- [Exercise goal] Only a number is required: how many lines of the material contain the string "agent".

- [Source data]
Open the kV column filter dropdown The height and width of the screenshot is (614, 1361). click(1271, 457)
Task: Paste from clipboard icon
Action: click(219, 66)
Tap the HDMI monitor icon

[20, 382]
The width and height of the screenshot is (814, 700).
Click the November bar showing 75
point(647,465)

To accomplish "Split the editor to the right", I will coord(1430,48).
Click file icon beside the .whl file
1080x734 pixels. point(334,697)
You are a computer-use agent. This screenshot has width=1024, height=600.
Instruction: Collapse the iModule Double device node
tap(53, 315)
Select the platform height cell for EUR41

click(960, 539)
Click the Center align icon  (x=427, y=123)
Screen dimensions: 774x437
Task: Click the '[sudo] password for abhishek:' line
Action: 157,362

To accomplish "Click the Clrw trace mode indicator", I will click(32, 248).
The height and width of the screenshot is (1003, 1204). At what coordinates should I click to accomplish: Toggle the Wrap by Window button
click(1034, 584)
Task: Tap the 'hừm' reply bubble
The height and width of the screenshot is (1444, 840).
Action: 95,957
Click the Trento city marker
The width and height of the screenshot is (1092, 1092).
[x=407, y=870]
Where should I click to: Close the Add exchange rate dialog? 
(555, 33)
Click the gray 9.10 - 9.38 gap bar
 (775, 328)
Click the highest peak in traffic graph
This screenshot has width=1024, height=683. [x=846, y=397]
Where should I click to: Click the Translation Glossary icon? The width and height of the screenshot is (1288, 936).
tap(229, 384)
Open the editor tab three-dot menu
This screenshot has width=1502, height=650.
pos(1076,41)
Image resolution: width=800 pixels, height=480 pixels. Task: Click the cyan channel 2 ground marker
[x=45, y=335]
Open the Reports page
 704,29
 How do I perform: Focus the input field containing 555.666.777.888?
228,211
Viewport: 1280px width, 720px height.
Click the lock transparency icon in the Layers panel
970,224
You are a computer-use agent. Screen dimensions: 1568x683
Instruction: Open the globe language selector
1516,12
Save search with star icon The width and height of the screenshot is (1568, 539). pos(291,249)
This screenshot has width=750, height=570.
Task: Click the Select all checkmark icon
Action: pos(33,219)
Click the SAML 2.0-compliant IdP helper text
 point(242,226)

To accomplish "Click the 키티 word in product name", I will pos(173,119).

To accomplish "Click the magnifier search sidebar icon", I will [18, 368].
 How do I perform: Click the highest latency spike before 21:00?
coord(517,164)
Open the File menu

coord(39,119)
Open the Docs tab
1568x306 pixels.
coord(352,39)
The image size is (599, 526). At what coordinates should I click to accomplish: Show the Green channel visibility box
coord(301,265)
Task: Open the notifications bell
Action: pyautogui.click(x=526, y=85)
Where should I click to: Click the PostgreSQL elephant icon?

- [Completed exercise] 2